What is biometrics and what does it mean for clinical research?
You won’t be surprised to discover that biometrics has something to do with numbers. However, the term biometrics is typically used to describe a range of roles within clinical research. Each of these roles supports trials in different ways, ranging from optimising study design and developing procedures and protocols to analysing study data outcomes and interpreting results. This means that biometrics requires input from individuals with a range of backgrounds and expertise, depending on how and where it is deployed throughout the clinical research process.
In clinical trials, biometrics is primarily applied in three key areas. This includes biostatistics, SAS programming and data management. Each area uses biometrics in different ways, supporting trial quality and helping turn trial results into understandable, actionable outcomes.
Biostatistics
In simple terms, biostatistics can be defined as:
“the branch of statistics that deals with data relating to living organisms.”
To be more comprehensive, you could describe biostatistics as the application of statistical analysis to turn data about living organisms into actionable knowledge and insight. In clinical research, this sees biostatisticians applying their knowledge and tools in order to help better plan clinical trials, providing insight into key study areas such as sample size and data collection methods. At the pre-trial stage, a Biostatistician's role is to ensure that the study will produce reliable and insightful results.
Even after the study has concluded, biostatistics can also play a key role. At this stage, biostatistical tools can be applied to ensure that the study has been statistically proven, achieved its desired outcome and to assess drug safety.
Statistical Programming
Statistical Analysis System (SAS) programmers play a crucial role in clinical research that leverages the benefits of biometrics. Professionals in this space typically write programmes that allow clinical research teams to import, analyse and report on data from multiple sources.
For example, a SAS programmer will support research by creating programmes that can be used to input trial data into statistical tables, graphs and listings. This requires them to be closely aligned with both Biostatisticians and Clinical Data Managers.
Clinical Data Management
The role of the Data Manager has developed considerably in recent years. Previously, this role focused primarily on data input tasks and checking data accuracy. However, as the role of data has evolved and the understanding of the importance of data reliability has increased, Data Managers have taken on a more pivotal role in clinical research.
The primary responsibility of the Data Manager is to ensure that all data collected throughout a clinical trial is complete, accurate and reliable. The level of quality assurance that a Data Manager provides ultimately determines the value of the study outcomes.
Project management is also a key responsibility of most Data Managers. Professionals who progress in this career will often maintain responsibility for managing projects and teams across multiple sites in different countries and time zones. So, not only do Data Managers need to be proficient with data, but they also need to develop the communication and planning skills required to take on these crucial management requirements.
Are you ready to start or progress your career in clinical research?

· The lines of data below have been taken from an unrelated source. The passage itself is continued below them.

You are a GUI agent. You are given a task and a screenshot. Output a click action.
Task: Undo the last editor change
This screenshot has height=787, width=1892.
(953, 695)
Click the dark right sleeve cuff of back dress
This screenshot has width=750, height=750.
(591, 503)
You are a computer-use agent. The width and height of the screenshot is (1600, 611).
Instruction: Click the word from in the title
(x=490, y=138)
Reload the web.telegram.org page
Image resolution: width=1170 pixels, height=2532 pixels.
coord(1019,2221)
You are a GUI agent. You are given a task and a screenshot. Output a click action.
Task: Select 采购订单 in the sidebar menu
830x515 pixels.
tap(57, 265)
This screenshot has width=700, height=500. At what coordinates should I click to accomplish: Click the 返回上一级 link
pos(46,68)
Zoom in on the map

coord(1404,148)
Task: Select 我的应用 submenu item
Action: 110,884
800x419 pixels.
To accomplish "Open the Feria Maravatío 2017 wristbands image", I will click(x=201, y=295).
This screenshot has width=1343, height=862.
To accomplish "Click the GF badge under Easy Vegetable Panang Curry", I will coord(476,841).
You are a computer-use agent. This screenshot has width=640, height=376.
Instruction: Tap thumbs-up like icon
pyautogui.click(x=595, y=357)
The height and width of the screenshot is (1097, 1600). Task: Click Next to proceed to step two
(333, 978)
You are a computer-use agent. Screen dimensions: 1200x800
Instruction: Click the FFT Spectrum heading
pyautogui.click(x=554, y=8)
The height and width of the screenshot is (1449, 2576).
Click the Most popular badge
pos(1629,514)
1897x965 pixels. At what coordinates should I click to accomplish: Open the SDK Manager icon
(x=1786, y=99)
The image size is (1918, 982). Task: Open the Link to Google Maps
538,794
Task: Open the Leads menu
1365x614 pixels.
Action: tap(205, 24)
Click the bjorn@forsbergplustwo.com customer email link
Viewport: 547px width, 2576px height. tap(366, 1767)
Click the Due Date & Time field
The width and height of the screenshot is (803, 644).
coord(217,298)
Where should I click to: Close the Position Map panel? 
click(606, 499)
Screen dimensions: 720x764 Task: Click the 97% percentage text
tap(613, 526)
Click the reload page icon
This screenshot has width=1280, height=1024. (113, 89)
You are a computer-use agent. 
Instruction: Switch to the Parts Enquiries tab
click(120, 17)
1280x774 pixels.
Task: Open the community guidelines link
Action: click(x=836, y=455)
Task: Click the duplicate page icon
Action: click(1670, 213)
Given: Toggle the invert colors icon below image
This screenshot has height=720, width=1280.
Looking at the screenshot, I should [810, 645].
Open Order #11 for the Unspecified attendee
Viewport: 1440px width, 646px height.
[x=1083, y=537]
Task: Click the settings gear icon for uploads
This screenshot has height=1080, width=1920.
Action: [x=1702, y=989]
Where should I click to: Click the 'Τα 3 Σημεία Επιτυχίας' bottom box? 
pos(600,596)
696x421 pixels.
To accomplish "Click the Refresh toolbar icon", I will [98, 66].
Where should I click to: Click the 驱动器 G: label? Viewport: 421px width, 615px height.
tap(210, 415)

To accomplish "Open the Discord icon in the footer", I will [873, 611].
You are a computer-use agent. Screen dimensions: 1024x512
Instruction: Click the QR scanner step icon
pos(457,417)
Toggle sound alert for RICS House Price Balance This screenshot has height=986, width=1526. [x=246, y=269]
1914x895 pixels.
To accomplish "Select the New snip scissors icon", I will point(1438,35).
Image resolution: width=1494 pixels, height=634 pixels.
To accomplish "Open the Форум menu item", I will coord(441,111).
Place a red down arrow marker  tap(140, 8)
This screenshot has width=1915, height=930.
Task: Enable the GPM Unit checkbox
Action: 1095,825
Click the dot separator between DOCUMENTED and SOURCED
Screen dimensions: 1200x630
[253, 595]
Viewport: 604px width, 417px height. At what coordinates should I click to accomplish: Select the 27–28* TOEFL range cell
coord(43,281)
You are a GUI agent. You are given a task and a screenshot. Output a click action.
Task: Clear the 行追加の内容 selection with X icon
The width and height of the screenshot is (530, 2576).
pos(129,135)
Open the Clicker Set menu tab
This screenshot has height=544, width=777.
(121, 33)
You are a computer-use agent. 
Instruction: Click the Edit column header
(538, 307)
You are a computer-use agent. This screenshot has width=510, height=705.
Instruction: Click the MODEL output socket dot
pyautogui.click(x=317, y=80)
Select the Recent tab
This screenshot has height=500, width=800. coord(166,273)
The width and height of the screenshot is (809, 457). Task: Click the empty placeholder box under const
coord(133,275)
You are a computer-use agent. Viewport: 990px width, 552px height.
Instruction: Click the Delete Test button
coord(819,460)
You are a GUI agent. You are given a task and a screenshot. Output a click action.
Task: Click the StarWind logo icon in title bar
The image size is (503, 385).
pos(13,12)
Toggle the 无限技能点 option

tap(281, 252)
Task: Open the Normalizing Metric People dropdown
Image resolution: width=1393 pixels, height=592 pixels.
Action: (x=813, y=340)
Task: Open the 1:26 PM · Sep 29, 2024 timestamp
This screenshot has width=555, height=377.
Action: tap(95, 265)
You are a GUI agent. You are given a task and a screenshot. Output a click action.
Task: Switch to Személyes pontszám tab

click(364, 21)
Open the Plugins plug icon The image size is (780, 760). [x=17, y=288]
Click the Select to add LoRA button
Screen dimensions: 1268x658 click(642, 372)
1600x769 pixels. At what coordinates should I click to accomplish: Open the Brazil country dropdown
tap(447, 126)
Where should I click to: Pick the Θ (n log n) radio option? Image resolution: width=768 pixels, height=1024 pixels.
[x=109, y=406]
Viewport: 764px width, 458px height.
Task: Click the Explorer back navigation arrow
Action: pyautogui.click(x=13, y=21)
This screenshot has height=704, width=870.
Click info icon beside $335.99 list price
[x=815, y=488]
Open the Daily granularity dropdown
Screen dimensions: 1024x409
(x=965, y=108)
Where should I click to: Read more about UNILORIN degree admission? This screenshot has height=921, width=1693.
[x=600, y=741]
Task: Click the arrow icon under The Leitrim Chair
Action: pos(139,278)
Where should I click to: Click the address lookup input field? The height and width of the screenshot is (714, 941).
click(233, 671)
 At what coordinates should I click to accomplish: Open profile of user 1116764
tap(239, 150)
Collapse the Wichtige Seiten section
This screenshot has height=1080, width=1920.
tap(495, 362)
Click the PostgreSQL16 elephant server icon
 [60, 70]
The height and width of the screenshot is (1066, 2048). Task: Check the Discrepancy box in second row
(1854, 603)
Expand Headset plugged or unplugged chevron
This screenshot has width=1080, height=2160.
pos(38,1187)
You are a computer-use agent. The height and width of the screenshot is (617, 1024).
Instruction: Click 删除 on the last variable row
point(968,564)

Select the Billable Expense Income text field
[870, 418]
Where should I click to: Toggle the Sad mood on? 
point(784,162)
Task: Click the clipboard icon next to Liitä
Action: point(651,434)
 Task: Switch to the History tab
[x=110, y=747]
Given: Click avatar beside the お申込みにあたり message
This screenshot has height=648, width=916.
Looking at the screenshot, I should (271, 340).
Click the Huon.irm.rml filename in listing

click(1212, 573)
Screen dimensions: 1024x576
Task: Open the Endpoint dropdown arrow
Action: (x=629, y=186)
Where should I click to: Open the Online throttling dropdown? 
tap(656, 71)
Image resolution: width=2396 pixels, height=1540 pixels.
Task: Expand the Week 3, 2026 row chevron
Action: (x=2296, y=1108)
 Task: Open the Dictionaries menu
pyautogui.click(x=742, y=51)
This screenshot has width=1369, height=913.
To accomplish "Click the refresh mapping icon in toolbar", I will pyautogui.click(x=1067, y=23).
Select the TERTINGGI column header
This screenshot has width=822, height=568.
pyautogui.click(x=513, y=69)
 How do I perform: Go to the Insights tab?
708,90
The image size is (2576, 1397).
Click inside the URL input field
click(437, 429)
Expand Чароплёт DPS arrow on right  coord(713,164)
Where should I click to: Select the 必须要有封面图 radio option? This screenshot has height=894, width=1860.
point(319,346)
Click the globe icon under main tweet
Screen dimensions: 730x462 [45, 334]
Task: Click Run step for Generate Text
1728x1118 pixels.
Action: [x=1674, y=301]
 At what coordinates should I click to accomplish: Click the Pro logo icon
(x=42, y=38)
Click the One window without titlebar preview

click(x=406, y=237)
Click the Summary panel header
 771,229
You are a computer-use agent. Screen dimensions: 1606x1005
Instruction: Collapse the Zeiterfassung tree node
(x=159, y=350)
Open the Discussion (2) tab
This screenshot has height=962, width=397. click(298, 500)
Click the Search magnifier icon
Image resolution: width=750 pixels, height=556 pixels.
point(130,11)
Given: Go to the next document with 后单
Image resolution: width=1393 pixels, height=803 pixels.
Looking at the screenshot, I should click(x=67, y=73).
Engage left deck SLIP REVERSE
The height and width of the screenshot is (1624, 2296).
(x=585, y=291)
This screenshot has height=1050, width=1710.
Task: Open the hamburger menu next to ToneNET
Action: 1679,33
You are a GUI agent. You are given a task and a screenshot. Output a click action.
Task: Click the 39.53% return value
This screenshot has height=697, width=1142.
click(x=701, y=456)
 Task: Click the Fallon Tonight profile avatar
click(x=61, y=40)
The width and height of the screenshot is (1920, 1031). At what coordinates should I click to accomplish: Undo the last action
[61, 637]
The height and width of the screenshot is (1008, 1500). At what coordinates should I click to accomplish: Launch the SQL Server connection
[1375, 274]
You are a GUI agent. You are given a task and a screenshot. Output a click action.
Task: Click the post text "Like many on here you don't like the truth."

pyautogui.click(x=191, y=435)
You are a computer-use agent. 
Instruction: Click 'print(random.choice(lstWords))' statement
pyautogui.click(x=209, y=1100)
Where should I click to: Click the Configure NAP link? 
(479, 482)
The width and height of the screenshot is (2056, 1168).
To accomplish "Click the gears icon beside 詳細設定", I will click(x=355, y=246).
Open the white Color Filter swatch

Biometrics play a key part in some of the most important roles in clinical research. Whether you have a love for data and want to pursue a career as a Biostatistician or see yourself using biometrics in a project management-focused position, a career in clinical research can be incredibly rewarding.
No matter if you are just starting out or looking to progress your career, we are experts in helping you progress your clinical research journey. We have broad mix of clinical research roles available at ICON. This includes exciting opportunities for clinical research associates, project managers and wider-ranging clinical trial vacancies.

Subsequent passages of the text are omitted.